# PASAJE CITADO
#####

Cuando regresé a Caracas, fui informado que en lo sucesivo le reportaría a Hernán Pérez Belisario, vicepresidente del grupo Radio Caracas Televisión. El problema para mí fue que Hernán era íntimo de Blanca Ibáñez, quien inclusive –según información recabada– entonces tenía participación en la empresa de Pérez Belisario, la cual le fabricaba todos los teléfonos a la CANTV.

Lo primero que mi nuevo jefe me dijo fue que no veía la necesidad de que El Diario publicara editoriales todos los días. Después de todo, El Universal no lo hacía. Pero como no eliminé el editorial, me ordenó leérselo por teléfono cada noche, para así asegurarse que no hubiese crítica alguna al gobierno.

Eso a menudo significó que a última hora había que volver a escribir el editorial, cuando lo que me provocaba hacer era dejar el espacio en blanco, como entonces lo hacía frecuentemente La Prensa de Nicaragua por la censura del gobierno sandinista. La autocensura es algo más despreciable aún.

#####

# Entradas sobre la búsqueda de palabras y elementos
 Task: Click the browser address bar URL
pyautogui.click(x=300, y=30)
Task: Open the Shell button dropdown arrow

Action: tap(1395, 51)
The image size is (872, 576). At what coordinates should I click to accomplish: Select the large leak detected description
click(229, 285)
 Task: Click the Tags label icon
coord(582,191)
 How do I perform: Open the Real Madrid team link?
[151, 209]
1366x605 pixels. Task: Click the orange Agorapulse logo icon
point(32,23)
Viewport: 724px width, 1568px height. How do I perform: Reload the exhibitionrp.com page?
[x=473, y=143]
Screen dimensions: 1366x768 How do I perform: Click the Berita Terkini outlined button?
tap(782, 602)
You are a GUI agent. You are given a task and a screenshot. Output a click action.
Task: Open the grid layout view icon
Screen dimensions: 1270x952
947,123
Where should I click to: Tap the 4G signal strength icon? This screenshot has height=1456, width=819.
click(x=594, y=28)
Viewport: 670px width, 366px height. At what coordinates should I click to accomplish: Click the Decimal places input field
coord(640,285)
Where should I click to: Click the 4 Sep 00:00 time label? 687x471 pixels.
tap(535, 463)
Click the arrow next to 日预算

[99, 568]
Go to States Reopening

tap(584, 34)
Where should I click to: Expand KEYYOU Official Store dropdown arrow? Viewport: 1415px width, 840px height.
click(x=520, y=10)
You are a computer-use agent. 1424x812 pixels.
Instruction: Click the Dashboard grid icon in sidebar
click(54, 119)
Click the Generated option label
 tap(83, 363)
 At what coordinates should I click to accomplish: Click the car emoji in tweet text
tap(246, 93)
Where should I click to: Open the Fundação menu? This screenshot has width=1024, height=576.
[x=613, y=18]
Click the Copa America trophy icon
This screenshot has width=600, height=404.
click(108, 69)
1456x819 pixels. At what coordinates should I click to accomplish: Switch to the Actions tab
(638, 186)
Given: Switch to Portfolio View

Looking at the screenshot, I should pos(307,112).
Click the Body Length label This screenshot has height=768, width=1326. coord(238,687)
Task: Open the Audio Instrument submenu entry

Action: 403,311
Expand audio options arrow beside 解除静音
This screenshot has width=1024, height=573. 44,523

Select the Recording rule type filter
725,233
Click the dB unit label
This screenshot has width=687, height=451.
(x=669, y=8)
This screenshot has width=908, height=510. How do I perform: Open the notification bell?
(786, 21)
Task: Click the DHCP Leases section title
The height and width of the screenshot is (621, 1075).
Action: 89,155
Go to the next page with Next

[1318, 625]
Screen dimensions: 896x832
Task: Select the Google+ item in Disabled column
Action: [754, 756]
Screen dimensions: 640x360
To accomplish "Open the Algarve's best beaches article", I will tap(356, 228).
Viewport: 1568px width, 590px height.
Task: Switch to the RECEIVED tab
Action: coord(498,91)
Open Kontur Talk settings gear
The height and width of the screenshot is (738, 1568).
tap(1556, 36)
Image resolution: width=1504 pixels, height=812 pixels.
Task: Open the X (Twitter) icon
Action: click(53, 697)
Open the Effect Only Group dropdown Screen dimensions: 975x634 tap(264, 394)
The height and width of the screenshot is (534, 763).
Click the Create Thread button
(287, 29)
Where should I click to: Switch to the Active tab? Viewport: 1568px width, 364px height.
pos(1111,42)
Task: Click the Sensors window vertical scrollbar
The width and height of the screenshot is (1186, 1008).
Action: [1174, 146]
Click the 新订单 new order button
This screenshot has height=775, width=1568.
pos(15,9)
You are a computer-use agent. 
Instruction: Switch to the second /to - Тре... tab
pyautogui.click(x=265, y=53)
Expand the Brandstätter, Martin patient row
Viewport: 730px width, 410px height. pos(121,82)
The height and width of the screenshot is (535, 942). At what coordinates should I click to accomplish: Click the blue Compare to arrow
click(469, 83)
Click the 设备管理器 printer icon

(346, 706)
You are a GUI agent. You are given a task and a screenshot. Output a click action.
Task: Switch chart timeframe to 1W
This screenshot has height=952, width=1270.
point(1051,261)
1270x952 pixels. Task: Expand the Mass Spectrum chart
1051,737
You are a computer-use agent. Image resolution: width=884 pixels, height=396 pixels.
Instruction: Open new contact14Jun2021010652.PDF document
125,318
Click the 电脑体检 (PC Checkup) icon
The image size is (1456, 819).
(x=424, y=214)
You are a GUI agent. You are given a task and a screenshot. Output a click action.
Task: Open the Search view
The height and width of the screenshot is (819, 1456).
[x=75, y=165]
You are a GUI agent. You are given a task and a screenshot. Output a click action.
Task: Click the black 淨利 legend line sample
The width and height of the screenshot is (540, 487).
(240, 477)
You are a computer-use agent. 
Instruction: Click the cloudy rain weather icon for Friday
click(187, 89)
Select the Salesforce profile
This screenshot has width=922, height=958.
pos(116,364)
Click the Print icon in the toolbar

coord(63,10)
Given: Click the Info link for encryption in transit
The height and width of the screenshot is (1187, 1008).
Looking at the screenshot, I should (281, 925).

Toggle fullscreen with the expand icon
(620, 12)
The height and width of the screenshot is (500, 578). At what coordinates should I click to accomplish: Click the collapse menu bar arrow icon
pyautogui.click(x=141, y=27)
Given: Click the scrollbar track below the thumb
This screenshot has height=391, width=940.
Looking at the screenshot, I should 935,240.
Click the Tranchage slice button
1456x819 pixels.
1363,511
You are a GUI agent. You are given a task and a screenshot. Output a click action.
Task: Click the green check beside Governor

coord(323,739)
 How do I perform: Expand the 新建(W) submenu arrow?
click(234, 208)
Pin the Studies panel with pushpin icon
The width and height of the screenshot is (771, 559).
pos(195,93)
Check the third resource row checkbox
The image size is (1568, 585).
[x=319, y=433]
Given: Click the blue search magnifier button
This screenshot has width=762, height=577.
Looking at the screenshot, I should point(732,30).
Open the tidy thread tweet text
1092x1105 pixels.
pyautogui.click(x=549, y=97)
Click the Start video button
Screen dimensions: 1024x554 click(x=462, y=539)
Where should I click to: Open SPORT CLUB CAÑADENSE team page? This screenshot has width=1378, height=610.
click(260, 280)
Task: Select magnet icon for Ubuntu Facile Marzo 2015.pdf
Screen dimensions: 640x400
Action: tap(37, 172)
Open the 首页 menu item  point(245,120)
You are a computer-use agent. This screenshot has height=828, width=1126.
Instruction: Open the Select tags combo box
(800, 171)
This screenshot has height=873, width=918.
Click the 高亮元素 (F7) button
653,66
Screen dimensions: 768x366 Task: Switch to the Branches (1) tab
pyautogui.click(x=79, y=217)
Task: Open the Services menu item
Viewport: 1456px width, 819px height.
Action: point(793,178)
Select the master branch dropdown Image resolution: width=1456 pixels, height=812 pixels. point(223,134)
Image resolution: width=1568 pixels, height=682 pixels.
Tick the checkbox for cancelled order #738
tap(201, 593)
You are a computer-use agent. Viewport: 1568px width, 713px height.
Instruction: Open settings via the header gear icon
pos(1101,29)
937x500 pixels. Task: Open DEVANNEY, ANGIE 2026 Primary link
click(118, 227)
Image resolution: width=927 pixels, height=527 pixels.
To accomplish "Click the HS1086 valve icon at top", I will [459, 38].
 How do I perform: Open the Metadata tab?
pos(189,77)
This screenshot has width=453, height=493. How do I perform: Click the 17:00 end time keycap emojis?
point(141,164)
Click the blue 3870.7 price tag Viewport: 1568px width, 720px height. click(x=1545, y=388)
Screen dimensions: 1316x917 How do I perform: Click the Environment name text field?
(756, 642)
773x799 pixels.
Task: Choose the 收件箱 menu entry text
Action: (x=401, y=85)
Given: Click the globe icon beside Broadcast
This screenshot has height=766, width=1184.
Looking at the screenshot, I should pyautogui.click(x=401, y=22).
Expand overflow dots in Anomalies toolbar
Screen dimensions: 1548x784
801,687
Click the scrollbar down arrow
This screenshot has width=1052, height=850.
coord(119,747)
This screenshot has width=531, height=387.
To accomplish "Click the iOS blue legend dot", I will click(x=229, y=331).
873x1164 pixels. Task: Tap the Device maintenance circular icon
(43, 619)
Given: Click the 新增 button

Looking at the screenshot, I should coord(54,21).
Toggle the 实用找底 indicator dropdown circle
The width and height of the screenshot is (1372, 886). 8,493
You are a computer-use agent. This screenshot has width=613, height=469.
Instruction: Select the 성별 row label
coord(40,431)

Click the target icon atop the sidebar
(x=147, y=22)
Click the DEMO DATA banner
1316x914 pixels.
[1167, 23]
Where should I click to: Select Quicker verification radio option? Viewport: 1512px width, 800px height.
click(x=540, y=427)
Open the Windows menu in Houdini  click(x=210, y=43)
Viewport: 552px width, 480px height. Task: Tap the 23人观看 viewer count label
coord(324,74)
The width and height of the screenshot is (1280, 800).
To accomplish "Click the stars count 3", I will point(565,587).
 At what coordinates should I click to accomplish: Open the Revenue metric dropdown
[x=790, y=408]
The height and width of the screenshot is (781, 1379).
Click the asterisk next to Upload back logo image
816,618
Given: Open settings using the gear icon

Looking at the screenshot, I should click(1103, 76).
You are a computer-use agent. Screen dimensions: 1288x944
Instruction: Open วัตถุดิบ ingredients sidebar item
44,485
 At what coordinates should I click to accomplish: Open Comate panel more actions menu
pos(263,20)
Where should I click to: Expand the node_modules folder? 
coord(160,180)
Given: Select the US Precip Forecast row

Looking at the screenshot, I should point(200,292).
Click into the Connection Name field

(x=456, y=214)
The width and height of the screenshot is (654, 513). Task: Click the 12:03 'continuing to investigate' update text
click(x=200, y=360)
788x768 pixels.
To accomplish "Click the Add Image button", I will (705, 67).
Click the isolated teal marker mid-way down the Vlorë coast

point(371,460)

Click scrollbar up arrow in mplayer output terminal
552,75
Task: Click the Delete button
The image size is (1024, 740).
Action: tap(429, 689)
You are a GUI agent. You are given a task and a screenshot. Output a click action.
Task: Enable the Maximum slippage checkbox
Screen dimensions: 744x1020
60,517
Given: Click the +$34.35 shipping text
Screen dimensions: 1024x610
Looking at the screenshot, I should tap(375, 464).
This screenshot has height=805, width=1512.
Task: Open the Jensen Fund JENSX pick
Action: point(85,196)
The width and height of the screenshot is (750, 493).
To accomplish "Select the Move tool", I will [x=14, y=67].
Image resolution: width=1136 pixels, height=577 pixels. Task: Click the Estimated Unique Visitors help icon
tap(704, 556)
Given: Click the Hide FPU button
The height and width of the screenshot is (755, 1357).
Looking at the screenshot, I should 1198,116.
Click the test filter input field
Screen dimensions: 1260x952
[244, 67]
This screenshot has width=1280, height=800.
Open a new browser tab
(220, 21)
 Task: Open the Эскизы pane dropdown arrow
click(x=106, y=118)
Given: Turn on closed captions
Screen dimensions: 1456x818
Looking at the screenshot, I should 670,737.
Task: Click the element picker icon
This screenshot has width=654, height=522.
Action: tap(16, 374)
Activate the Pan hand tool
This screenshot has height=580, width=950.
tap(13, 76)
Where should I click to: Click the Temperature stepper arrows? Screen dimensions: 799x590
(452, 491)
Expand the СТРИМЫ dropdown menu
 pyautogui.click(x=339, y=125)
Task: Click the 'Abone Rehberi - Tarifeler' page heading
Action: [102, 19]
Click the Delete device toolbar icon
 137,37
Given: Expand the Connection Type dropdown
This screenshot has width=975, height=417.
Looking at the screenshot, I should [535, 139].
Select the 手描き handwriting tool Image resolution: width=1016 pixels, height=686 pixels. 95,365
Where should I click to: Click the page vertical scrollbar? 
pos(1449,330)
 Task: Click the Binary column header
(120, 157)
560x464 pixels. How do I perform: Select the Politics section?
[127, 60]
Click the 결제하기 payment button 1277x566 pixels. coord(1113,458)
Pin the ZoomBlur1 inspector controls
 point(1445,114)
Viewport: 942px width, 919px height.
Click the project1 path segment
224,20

#####

# OBJETIVOS
a - Según el pasaje citado, ¿por qué el nuevo jefe ordenó que le leyeran el editorial por teléfono cada noche? Responde en una a tres oraciones.
b - Actualiza el tramo del pasaje citado que va desde "Eso a menudo" hasta "más despreciable aún.", sustituyendo "el editorial" por "la columna".
Los registros no tienen ningún papel aquí.

# LAS RESPUESTAS
a - Lo ordenó para asegurarse de que no hubiera ninguna crítica al gobierno. Lo hizo porque el editorial no se había eliminado, aunque él no veía necesario publicarlo todos los días.

b -
Eso a menudo significó que a última hora había que volver a escribir la columna, cuando lo que me provocaba hacer era dejar el espacio en blanco, como entonces lo hacía frecuentemente La Prensa de Nicaragua por la censura del gobierno sandinista. La autocensura es algo más despreciable aún.